JULIA ANGWIN: It used to be that if you were sitting alone in your house, basically everything you did was automatically private. But now we basically have these transmission lines where things you do while you’re sitting alone and you feel like you’re alone are actually going out [LAUGHS] into the universe instantaneously, in real time, before you have a chance to sort of have a second thought about maybe that wasn't a good idea to hit [BROOKE LAUGHS] “Post.” And so now we have to decide as a society what kind of world do we want to live in? Like shouldn't we have takedown notices for our own data?
[LAUGHTER] You know, War on Music can go and get a takedown notice for any video that has their song in it.
BROOKE GLADSTONE: Some might say, look, you don't have to use your real name. And yet there’s this company called PeekYou LLC which has just applied for a patent that would use information about you that’s scattered all over the Web to match your real name with whatever pseudonym you might use on a place like Twitter. Does that presage the end of Internet anonymity?
JULIA ANGWIN: There’s a world of people out there who sell data about individuals, and every additional piece of data they can get means they can put a higher price tag. So for them, the effort it takes to match your Twitter name or your MySpace name, which you think is anonymous, that’s a business opportunity and they're going to pursue it.

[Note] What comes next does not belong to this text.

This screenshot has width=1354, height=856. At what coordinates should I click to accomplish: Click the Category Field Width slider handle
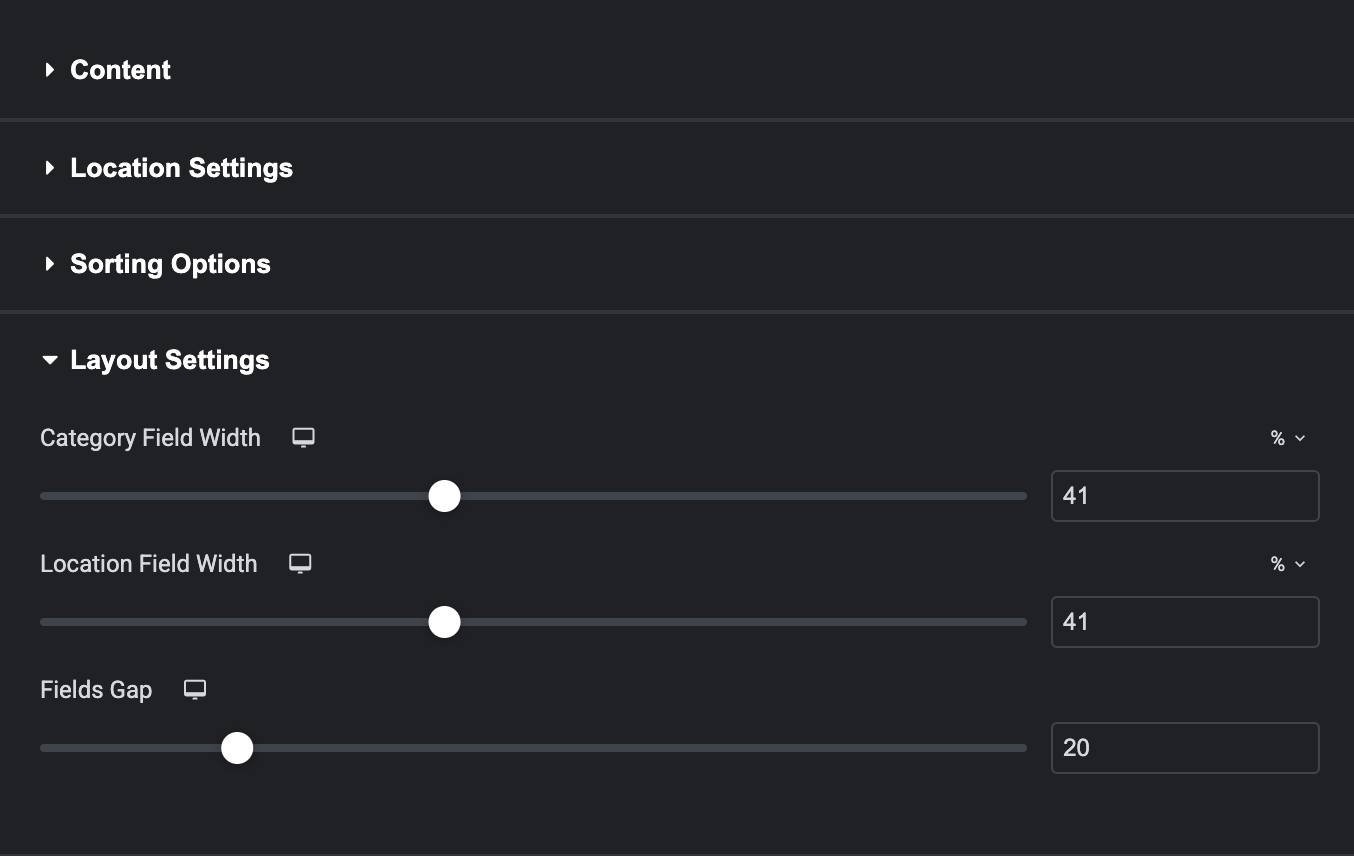click(x=444, y=496)
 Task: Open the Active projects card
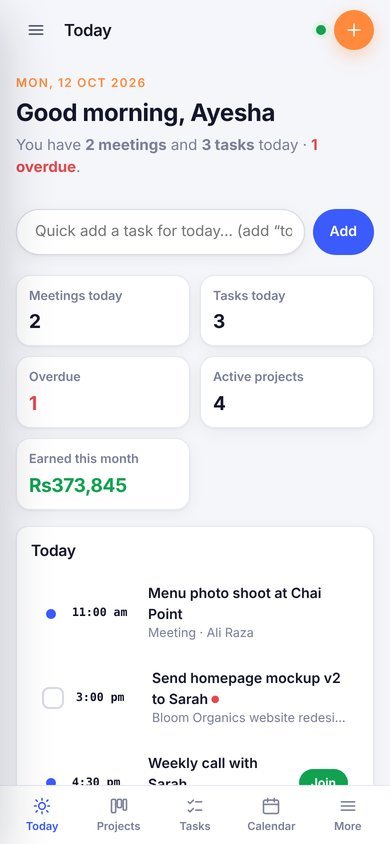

BROOKE GLADSTONE: In this chaotic Internet ecosystem, where there’s more value to a targeted ad than there may be to a 30-second broadcast commercial, isn't this just part of the natural evolution of the commercial, which supports most of the free media that we love?
JULIA ANGWIN: It may be that the future of advertising is that every ad says your name in it [LAUGHS] and they know everything about you. That would be, I think, the dream of a lot of [LAUGHING] advertisers. The question is, is it a dream for us as consumers? I worry, though, about a world where everything is known about you so all you see reflected back is yourself. Where is the serendipity? Isn't that the nature of going on the Internet is to find out about the rest of the world? [LAUGHS] So I worry about that, that you would live in a hall of mirrors.
BROOKE GLADSTONE: Julia, thank you so much.
JULIA ANGWIN: Thank you.
BROOKE GLADSTONE: Julia Angwin is the Senior Technology Editor for WallStreetJournal.com.